A Brasília só caberiam linhas pedagógicas gerais

Fachada do prédio do Ministério da Educação, na Esplanada dos Ministérios
Fachada do prédio do Ministério da Educação, na Esplanada dos Ministérios - Alan Marques - 31.jul.15/Folhapress

"Educar é formar pessoas aptas para governarem a si mesmas, e não para serem governadas por outros." (Herbert Spencer - 1820-1903)

No Brasil de hoje há posicionamentos políticos para todos os gostos. Mas, apesar dessas diferenças, é fácil encontrar ideias comuns. Uma é a descentralização administrativa, com maior autonomia para estados e municípios.

Do mesmo modo, há uma desconfortável unanimidade em reconhecer a importância da educação e o desastre em que ela se encontra no Brasil. Este artigo defende esses pontos de vista e propõe a extinção do Ministério da Educação.

Você já deve ter torcido o nariz e imaginado que eu sou um desalmado que não valoriza a educação, sendo que a proposta é contra tudo o que você defende na educação. Mas pense nisto: por que, para ter uma educação com qualidade, precisamos ter um MEC?

Não se trata apenas de afirmar que essa estrutura gigantesca é um desperdício incalculável de dinheiro público e que quem sai ganhando com esse aparato são a burocracia, os políticos e os sindicatos.

O primeiro ponto é a implementação da ampla autonomia dos diretores das escolas.
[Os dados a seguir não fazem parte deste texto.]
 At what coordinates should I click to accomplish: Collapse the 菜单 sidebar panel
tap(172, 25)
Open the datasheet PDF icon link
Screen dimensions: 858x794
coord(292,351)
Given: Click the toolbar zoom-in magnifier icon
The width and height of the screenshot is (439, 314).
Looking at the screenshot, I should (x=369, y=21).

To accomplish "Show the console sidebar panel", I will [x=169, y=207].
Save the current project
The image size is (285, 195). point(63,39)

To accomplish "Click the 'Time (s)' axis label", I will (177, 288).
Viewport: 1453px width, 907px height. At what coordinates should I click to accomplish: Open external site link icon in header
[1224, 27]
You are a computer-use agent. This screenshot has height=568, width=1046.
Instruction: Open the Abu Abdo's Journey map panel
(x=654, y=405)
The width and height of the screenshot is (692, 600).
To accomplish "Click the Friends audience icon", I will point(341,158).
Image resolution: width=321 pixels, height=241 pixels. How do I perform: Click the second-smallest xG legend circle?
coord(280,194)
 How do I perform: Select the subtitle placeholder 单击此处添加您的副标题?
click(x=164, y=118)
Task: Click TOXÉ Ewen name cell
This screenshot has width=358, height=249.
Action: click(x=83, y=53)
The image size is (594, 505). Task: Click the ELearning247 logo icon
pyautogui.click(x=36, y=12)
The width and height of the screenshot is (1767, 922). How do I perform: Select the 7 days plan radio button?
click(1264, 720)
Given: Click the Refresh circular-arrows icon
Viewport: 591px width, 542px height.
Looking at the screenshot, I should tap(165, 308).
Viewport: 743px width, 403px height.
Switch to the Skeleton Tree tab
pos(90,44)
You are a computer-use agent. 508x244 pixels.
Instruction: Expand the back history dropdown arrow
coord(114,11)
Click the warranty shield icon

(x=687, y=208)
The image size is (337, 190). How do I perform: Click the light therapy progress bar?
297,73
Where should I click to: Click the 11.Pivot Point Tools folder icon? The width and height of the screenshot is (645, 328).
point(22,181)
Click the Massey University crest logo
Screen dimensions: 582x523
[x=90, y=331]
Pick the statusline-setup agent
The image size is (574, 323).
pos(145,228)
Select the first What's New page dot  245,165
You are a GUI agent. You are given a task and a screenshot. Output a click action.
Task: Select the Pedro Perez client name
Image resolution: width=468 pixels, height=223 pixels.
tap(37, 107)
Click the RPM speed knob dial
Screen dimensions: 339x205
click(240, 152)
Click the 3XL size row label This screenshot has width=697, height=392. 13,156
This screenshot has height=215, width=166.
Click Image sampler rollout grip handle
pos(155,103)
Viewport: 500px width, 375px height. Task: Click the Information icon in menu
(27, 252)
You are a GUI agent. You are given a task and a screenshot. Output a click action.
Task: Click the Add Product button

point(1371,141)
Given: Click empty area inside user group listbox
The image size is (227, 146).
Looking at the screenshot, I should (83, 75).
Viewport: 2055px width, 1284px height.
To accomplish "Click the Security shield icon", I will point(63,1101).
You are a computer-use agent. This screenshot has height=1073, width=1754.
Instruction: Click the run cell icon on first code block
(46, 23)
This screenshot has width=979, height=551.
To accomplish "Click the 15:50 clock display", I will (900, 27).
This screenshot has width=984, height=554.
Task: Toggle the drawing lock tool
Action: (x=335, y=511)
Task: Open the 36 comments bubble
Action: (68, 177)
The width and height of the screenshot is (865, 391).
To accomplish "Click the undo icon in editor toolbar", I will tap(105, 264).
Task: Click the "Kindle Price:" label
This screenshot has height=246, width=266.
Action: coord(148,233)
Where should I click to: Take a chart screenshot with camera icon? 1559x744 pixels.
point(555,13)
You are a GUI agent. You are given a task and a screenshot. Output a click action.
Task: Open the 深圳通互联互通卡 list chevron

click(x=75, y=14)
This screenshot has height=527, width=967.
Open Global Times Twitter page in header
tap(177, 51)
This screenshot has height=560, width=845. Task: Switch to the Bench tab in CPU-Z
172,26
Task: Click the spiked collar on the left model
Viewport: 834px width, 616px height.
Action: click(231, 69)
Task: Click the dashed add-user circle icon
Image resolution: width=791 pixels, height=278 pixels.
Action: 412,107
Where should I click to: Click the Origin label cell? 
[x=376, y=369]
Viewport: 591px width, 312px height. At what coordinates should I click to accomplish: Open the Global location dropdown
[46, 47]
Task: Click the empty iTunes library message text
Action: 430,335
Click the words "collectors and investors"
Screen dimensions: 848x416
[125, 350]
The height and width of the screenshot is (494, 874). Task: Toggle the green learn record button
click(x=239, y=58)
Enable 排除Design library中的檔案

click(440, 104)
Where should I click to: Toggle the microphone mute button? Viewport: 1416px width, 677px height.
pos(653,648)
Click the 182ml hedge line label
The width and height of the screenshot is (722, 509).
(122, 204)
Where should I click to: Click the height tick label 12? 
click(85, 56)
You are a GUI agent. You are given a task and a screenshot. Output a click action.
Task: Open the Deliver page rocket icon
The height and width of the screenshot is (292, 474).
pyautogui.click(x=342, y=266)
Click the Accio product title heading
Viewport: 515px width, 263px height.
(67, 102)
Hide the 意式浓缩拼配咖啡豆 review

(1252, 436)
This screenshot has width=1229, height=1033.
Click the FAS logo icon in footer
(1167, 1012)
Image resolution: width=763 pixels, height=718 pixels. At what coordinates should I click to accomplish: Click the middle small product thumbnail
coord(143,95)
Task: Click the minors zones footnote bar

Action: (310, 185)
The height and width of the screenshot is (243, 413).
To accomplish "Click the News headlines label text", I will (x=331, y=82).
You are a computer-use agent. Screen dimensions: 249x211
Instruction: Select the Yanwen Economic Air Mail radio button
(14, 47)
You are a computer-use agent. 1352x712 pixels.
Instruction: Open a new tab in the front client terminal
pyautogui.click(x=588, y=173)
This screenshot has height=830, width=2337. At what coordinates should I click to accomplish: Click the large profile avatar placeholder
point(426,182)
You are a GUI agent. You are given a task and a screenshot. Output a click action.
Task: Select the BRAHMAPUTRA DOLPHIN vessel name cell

Cabe a estes, em conjunto com os pais, o gerenciamento da unidade escolar. Mas isso significaria o fim do monopólio do MEC. Governos podem deixar de controlar estatais ou se retiram de alguns setores, mas raramente abrem mão das rédeas curtas na educação pelo medo da perda de poder politico.

Neste debate há um personagem que foi esquecido, representado pela figura dos pais. Eles pouco participam, quase nada são ouvidos e dificilmente são atendidos nas suas raras manifestações.

Aqui quero trazer à tona a movimentação da Uspie (entidade cuja sigla significa, em inglês, "pais americanos envolvidos na educação"). Essa coalizão de pais nos EUA fez uma petição para devolver a política educacional aos pais e às comunidades locais, lançando uma forte campanha para pôr fim ao "MEC" dos EUA.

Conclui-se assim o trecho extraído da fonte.